Sam: Timmins (1826 – 1902)

On Tuesday 28 February, I unveiled a Birmingham Civic Society Blue Plaque to Sam: Timmins. Professor Ewan Fernie unveiled one to George Dawson at the same time. Timmins was a very close friend of George Dawson; they both loved Shakespeare. Timmins read and re-read the plays and could quote from them at length, and did. ‘The more he studied’, he noted, ‘the more he found to study…’. Shakespeare was ‘a poet of the people…he saw more clearly and expressed more vividly than any other poet what related to the life and character and happiness of men and women.’

Portrait of Sam: Timmins [MS 4340 ‘Portraits’ Collection]

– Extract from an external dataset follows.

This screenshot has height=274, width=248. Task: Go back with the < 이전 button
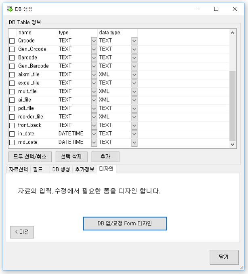tap(22, 232)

Timmins was not born into a literary family. He signed his name Sam: to distinguish himself from his father, also Samuel, who, with his two brothers, manufactured heavy steel tools at premises in Hurst Street, in a business founded by Sam:’s grandfather Richard in 1790. In 1838, Sam: was sent to Edgbaston Proprietary School where he studied commerce, Greek, Latin, French, mathematics, drawing, singing and dancing. In his free time he studied literature, particularly Burns, Byron and Shakespeare. He spent 1847-1848 travelling in Italy and Greece, an intellectually curious young man.

He worked in the family business until it was sold in 1887, and it gave him money to indulge in his purchase of antiquarian books. He was a talented speaker and gave lectures to the Polytechnic Institute in Steelhouse Lane, and many other places, and refused payment for talks he gave.  From 1856 – 1866, he and Dawson taught classes on English Literature at the Birmingham and Midland Institute, and contributed to the lecture series there. They hosted a Shakespeare Club, and in 1862, it was decided to mark the tercentenary of Shakespeare’s death in 1865, with the foundation of a Shakespeare Library for the citizens of Birmingham.  This is now the largest public Shakespeare Library in the world, and is held in Archives and Collections, in the Library of Birmingham.

The Shakespeare Library building, designed by J.H. Chamberlain, was opened  on 23 April 1868, and was supported by the free libraries committee. Timmins and Dawson gave many books from their own libraries, and other subscribers from Britain, Europe and America, also provided money for the purchase of books. This Library building has been moved three times and is now on the ninth floor of the Library of Birmingham.

When fire swept through the old Reference Library in 1879, Timmins was described as ‘the saddest man in Birmingham’. In 1883 he moved to Arley, near Coventry, and gave about  6,500 volumes on Shakespeare to Birmingham Reference Library.

In 1866 he edited ‘The Resources, Products and Industrial History of Birmingham and Midland Hardware District’. He wrote ‘A History of Warwickshire’ in 1889, and a short account of ‘Our Shakespeare Club’ in 1894. Timmins was a very generous donor of miscellaneous antiquarian papers to the Reference Library. Thanks to him, there are large scrapbooks of manuscripts and photographs for Boulton & Watt (MS 49), Joseph Priestley (MS 3004/11) and John Baskerville (MS 1666). He also collected and donated the letters of Catherine Hutton (daughter of William Hutton) (MS 168), other miscellaneous Boulton & Watt records (MS 59), the scientific and philosophical medals of Edward Thomason (MS 3470), and other items.

An example of the Baskerville slate showing the typeface [MS 3084/3]. Timmins collected material relating to Baskerville which has since been deposited in the archives.

After the death of his wife, Ann Maria Nock, in 1901, he returned to Birmingham and lived in Clarence Road, Kings Heath. He died on 12 November 1902 and was buried in Key Hill cemetery. The only flower on his grave was a bunch of rosemary from the garden of Shakespeare’s birthplace. There was a card with a quotation from Hamlet: ‘There’s rosemary; that’s for remembrance.’

For further information, see the recent book, ‘George Dawson and his Circle’ by Andrew Reekes and Stephen Roberts (2021). [78.1 DAW Birmingham Collection, Level 4, Library of Birmingham.]

The plaque has now been placed on the house in Elvetham Road, Edgbaston, where Timmins lived during his working life.